• _What to produce_: Once you find the line containing "The width and height of the screenshot is (757, 406)." in the data below, copy it and each following line exactly, up to and including the line containing "Click the second", and nothing else.
+++ Source records +++
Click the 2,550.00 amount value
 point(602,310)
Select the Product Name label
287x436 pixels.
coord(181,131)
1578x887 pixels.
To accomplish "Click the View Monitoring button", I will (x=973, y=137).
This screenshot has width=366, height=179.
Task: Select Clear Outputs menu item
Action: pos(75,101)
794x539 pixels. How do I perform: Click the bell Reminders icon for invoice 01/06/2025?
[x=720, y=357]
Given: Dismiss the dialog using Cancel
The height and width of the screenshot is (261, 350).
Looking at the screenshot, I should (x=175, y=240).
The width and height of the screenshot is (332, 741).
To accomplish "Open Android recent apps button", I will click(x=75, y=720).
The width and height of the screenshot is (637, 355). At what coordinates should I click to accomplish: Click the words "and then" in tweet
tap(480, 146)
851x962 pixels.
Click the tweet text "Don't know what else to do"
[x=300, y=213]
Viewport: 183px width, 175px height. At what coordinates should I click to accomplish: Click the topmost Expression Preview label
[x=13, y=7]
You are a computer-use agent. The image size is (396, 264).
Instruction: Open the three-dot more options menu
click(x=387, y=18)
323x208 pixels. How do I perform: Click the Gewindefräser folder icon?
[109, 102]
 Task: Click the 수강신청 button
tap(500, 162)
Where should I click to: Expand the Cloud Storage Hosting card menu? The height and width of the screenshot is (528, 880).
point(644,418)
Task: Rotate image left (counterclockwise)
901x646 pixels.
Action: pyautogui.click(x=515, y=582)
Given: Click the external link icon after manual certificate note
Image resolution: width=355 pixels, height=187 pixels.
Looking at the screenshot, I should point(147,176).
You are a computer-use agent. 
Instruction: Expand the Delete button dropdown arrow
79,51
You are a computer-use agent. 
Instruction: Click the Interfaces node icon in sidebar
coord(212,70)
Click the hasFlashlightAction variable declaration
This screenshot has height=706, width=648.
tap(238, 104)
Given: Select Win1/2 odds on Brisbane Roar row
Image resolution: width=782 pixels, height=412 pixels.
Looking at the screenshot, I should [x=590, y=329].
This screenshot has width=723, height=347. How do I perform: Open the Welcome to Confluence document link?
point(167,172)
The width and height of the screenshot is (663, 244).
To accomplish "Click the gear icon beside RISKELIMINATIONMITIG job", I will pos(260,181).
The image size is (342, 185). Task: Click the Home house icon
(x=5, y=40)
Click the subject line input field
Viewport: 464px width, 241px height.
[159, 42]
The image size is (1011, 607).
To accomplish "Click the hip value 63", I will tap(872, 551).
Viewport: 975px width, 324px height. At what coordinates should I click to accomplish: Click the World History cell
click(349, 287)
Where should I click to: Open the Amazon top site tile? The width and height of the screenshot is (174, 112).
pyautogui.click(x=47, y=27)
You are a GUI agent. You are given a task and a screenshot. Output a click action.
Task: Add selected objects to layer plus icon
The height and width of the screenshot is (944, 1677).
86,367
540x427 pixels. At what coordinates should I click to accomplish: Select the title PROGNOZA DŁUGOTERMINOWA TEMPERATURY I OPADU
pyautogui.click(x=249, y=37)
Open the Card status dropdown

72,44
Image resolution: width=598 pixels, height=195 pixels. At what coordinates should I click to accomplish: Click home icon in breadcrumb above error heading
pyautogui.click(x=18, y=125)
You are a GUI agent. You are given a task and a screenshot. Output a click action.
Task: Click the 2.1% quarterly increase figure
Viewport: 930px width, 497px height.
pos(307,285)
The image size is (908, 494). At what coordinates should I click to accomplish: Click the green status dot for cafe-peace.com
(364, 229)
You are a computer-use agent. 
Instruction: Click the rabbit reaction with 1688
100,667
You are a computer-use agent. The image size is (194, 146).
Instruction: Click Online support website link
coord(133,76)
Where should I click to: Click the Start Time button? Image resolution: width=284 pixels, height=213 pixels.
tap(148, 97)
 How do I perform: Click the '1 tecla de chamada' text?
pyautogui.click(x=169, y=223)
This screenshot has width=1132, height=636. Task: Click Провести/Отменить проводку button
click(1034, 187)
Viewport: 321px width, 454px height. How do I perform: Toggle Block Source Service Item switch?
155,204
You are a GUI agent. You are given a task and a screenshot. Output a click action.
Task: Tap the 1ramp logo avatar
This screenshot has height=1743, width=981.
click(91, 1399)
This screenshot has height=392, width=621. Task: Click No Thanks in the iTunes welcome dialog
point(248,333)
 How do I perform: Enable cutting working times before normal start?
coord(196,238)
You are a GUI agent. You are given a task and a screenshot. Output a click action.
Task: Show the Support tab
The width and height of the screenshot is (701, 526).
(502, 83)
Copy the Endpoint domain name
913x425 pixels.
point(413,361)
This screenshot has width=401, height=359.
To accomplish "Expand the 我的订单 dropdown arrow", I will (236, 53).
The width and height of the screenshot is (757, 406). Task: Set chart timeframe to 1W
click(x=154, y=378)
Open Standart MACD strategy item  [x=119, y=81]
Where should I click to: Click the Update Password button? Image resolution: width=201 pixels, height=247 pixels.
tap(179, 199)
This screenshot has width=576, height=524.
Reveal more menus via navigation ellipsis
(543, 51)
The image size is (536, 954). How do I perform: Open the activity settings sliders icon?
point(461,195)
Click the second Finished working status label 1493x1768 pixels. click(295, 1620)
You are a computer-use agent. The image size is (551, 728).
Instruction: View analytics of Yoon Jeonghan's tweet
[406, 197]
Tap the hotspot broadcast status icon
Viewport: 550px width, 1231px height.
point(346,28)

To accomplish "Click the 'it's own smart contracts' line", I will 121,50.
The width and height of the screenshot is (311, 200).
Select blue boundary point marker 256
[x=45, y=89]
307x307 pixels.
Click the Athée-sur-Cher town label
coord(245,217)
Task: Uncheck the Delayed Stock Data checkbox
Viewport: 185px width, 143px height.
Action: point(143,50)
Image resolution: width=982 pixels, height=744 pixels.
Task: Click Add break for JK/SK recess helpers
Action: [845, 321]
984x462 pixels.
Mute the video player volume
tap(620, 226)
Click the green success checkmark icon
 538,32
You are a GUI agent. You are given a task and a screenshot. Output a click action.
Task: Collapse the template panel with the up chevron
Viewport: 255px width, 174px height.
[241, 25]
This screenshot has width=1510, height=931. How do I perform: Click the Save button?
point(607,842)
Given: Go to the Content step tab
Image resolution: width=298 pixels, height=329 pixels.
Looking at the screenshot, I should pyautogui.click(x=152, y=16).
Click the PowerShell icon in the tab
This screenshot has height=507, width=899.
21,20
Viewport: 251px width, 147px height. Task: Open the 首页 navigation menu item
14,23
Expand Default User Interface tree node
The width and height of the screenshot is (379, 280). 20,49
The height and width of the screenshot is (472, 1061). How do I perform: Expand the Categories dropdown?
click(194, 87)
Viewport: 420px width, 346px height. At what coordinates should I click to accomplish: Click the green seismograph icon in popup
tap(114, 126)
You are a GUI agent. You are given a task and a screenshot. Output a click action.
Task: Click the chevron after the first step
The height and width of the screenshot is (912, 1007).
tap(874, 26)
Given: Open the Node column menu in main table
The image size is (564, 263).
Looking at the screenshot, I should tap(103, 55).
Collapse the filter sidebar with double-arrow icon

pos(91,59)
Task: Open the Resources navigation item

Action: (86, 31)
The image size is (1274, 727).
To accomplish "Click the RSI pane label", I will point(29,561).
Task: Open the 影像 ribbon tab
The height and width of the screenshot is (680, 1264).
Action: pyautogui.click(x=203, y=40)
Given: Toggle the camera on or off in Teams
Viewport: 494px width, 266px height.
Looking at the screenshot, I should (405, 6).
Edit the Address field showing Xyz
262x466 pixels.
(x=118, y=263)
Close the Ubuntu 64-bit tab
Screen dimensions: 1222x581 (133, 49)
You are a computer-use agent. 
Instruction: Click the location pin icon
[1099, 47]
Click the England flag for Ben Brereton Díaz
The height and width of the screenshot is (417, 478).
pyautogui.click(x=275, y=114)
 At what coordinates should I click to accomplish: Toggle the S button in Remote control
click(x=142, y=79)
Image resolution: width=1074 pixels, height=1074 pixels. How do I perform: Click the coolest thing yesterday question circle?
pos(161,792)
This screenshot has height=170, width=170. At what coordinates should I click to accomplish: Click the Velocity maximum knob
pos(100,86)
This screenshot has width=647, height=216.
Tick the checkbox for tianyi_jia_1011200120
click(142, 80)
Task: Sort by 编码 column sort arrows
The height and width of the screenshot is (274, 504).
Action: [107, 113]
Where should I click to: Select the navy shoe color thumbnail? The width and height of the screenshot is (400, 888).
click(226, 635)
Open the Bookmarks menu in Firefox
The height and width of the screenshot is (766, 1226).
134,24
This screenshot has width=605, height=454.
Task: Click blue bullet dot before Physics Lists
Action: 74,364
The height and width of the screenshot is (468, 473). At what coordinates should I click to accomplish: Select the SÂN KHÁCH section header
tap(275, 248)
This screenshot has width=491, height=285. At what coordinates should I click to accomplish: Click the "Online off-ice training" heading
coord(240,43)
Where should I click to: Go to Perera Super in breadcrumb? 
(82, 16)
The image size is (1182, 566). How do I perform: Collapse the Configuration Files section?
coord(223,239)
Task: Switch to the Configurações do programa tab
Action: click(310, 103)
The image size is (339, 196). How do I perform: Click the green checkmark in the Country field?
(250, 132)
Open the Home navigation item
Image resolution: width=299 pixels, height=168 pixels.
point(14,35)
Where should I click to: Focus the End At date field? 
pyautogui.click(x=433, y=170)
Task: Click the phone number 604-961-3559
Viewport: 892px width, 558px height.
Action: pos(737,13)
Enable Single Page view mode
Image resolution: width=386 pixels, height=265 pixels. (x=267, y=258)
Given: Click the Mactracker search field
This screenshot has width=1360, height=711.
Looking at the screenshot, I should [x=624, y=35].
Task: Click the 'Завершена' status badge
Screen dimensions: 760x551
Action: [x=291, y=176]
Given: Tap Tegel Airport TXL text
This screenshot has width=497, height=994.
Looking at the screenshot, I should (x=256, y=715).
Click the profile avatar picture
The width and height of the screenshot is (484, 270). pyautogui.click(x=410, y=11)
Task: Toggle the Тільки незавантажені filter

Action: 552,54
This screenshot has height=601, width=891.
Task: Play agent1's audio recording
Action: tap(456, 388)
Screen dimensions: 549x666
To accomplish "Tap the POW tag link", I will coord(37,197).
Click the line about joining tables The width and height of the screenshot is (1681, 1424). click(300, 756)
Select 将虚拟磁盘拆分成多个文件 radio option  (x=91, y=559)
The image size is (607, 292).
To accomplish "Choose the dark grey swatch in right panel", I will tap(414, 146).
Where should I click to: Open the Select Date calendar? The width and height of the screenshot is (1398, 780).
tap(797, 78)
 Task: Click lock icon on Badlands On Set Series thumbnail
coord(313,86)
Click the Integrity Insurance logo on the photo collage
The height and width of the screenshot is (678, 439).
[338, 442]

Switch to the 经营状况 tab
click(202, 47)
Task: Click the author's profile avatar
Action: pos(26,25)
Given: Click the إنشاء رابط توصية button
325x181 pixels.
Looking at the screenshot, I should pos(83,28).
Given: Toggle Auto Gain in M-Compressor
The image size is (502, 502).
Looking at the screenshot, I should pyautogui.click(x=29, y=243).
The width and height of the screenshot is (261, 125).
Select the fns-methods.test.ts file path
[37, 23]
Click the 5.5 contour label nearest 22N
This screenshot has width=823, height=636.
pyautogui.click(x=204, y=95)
+++
• _Problem solution_:
The width and height of the screenshot is (757, 406). Task: Set chart timeframe to 1W
click(x=154, y=378)
Open Standart MACD strategy item  [x=119, y=81]
Where should I click to: Click the Update Password button? Image resolution: width=201 pixels, height=247 pixels.
tap(179, 199)
This screenshot has width=576, height=524.
Reveal more menus via navigation ellipsis
(543, 51)
The image size is (536, 954). How do I perform: Open the activity settings sliders icon?
point(461,195)
Click the second Finished working status label 1493x1768 pixels. click(295, 1620)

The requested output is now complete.